В городе, где рос Коробейник, плавили, отливали и закаляли сталь. Огонь мартеновских печей и коксовых заводов освещал ночное небо, и бесчисленные трубы исторгали черный дым и сажу, которая покрывала все вокруг, проникая в малейшие трещинки, — и в души людей, живших и работавших в городе, проникала эта сажа.
У Коробейника было счастливое детство в этом грязном городе. Приемные родители очень его любили. Мать-стряпуха готовила удивительно вкусную еду из самых простых припасов. Он играл с мальчишками во дворе. Он говорил на двух языках: один помогал ему на улице и во дворе, другой дома, с родителями.

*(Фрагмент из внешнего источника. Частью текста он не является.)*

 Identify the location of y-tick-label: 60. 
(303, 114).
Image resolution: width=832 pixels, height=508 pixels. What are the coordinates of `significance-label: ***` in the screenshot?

У матери он выучился кулинарному искусству. От нее же унаследовал тоску по морю. Она часто рассказывала ему о северном побережье, где родилась; рассказывала о длинных белых песчаных берегах, о поросших вереском холмах, о благоухающих сосновых лесах и об островах в бухте, которые порой будто поднимались над водой и парили в дрожащем от тепла воздухе. Она рассказывала о море. Эти рассказы были самыми красивыми. Однажды мальчик, конечно, спросил, поедут ли они к морю. Усталое лицо матери сразу переменилось, стало закрытым, свет в глазах угас. Она вздохнула, покачала головой.
— Нет, — сказала она и умолкла.
Коробейник заплакал о море.
Он решил, что однажды во что бы то ни стало увидит море своими глазами. Он хотел узнать, в самом ли деле море так красиво и огромно, как говорила мать. Не то чтобы он сомневался — но все-таки.
Некоторые жители города, в котором плавили, отливали и закаляли сталь, не жаловали тех, кто приехал в город с севера. Может быть, души этих горожан покрылись особо толстым слоем сажи — теперь уже не узнать.